Given entries ->
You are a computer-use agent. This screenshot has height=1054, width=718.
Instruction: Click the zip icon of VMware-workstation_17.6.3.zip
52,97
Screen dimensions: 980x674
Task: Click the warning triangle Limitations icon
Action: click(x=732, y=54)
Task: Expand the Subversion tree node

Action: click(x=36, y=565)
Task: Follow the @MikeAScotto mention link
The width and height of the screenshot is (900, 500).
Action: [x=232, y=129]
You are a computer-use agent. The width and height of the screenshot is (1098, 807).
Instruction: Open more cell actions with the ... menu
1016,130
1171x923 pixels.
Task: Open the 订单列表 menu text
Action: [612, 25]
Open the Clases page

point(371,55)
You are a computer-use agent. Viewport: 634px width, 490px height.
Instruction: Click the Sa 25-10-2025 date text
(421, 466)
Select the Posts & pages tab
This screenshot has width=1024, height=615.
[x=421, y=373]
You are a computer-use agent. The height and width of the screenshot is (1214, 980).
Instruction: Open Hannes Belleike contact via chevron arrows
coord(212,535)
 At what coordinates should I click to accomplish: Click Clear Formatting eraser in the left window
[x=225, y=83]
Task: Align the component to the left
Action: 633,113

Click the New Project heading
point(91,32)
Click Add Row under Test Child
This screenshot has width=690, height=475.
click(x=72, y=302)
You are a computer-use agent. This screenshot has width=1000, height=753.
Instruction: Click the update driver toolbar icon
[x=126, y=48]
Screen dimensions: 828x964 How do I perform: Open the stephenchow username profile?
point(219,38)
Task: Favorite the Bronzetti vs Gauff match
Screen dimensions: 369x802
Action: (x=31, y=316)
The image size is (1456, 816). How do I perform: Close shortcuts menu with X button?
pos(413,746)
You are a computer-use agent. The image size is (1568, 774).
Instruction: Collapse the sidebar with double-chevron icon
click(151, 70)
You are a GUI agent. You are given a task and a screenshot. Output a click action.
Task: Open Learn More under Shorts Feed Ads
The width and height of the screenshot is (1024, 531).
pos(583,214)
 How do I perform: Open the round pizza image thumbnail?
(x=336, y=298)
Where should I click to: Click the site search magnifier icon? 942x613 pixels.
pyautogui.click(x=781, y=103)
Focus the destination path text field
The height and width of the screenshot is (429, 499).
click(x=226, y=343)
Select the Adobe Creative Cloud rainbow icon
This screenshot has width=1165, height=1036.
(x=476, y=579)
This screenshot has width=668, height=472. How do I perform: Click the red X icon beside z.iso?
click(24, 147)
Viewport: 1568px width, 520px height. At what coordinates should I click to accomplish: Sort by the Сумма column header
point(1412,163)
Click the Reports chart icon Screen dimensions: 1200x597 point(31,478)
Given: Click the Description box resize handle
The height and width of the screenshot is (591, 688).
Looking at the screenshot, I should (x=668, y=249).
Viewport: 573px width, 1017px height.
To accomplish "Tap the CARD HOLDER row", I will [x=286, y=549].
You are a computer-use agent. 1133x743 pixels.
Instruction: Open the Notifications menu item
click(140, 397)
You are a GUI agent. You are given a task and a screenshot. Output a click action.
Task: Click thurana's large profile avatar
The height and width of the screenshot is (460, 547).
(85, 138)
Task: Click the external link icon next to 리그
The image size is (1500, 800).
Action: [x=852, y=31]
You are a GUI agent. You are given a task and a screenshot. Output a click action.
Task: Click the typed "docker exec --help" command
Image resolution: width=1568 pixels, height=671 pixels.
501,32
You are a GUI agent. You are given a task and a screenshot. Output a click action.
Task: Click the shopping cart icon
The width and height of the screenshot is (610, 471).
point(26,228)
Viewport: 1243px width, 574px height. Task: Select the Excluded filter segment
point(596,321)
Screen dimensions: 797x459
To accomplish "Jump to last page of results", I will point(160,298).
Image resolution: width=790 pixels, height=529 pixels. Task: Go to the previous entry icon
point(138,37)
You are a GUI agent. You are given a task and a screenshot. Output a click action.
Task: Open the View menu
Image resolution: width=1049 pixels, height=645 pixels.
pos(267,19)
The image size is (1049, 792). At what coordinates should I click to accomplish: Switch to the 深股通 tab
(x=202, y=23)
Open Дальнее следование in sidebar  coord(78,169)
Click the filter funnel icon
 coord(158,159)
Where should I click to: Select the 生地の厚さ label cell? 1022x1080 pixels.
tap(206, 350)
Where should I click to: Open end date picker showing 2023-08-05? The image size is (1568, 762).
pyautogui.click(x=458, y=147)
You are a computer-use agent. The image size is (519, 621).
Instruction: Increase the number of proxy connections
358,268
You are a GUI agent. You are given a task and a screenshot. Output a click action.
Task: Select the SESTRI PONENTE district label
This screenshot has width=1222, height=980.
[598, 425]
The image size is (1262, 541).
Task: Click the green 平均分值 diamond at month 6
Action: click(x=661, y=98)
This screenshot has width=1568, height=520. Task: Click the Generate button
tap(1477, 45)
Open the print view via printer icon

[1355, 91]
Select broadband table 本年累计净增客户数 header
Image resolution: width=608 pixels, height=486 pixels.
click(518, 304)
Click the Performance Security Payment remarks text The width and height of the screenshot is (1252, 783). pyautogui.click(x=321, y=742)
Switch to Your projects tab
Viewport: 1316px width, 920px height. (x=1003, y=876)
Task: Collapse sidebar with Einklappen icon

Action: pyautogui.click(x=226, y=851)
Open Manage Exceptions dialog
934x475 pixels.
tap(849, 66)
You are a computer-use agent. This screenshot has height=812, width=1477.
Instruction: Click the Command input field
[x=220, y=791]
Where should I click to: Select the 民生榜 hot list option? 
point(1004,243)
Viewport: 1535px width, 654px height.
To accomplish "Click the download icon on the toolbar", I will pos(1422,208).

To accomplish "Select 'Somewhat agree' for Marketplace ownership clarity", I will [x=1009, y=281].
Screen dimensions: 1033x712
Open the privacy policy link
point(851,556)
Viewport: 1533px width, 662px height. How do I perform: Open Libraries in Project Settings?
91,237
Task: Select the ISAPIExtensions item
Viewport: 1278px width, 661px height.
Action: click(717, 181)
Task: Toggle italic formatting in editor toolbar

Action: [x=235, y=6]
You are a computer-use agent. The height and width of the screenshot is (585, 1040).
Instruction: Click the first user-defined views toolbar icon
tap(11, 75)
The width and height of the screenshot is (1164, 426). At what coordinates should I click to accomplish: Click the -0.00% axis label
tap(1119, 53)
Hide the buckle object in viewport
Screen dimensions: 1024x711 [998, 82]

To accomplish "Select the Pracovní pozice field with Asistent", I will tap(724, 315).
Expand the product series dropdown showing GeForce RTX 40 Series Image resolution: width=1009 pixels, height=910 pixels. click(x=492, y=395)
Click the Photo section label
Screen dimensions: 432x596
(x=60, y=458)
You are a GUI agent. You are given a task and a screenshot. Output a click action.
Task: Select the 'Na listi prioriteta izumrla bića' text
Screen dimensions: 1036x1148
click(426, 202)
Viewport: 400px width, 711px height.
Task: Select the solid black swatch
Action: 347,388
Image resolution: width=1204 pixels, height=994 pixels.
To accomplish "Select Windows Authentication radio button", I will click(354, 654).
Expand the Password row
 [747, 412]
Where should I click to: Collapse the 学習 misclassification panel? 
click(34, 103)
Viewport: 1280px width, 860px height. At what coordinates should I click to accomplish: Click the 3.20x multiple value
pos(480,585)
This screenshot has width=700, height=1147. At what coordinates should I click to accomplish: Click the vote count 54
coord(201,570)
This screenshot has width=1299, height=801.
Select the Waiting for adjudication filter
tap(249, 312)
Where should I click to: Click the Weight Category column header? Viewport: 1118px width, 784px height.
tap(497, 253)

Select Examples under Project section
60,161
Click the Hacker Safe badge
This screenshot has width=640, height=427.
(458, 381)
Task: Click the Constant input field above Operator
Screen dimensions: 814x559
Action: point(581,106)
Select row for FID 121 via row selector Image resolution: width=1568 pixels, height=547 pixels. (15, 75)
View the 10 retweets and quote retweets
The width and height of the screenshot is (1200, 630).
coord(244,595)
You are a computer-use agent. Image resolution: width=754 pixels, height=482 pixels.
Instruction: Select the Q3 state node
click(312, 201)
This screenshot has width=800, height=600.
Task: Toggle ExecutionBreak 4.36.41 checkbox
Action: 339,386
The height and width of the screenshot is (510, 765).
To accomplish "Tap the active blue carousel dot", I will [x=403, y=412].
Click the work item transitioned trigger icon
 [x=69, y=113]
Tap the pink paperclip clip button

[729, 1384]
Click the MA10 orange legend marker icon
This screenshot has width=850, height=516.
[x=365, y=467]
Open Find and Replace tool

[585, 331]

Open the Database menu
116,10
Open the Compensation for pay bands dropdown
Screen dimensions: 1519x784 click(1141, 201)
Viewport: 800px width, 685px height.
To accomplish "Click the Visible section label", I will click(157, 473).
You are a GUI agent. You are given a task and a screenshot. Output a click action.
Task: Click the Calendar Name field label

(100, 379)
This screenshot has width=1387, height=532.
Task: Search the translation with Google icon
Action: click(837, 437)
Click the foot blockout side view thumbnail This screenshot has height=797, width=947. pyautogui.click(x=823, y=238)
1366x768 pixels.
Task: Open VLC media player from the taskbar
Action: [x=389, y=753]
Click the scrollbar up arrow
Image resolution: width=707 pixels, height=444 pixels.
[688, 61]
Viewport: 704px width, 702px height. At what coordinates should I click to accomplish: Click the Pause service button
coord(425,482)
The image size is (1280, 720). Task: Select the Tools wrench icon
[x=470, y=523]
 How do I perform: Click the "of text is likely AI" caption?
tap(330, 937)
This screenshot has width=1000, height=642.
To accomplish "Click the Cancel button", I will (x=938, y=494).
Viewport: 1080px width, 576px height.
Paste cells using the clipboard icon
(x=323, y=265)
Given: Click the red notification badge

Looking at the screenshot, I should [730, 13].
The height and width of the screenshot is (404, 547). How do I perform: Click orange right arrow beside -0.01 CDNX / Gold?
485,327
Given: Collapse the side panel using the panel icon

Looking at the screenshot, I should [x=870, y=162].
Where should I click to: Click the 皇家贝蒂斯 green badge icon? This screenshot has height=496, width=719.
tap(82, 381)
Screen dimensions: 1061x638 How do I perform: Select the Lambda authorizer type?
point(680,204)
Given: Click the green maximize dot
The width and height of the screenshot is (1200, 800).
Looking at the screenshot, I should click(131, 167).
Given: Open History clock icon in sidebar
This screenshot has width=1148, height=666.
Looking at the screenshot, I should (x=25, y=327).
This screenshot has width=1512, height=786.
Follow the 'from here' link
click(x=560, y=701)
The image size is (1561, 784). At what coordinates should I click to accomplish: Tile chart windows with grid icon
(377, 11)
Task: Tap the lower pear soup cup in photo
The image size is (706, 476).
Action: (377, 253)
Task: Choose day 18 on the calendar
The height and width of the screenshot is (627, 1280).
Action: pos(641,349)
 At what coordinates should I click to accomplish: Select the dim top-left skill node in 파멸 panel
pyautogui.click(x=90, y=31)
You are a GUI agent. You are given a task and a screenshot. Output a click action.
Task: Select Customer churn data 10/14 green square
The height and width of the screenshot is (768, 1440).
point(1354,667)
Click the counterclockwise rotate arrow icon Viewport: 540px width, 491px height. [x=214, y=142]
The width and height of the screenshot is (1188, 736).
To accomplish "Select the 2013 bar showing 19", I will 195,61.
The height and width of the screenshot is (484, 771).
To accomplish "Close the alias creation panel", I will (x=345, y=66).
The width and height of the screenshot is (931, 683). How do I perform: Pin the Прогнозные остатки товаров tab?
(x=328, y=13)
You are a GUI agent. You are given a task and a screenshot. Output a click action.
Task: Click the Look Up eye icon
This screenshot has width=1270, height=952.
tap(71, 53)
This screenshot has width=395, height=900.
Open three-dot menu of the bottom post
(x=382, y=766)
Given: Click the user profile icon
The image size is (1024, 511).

Task instructions ->
The lines above that include "will" should each be listed.

Response ->
To accomplish "Tap the CARD HOLDER row", I will [x=286, y=549].
To accomplish "Jump to last page of results", I will point(160,298).
To accomplish "Click the download icon on the toolbar", I will pos(1422,208).
To accomplish "Select 'Somewhat agree' for Marketplace ownership clarity", I will [x=1009, y=281].
To accomplish "Select the Pracovní pozice field with Asistent", I will tap(724, 315).
To accomplish "Select Windows Authentication radio button", I will click(354, 654).
To accomplish "Tap the active blue carousel dot", I will [x=403, y=412].
To accomplish "Click the Visible section label", I will click(157, 473).
To accomplish "Click the Cancel button", I will (x=938, y=494).
To accomplish "Select the 2013 bar showing 19", I will 195,61.
To accomplish "Close the alias creation panel", I will (x=345, y=66).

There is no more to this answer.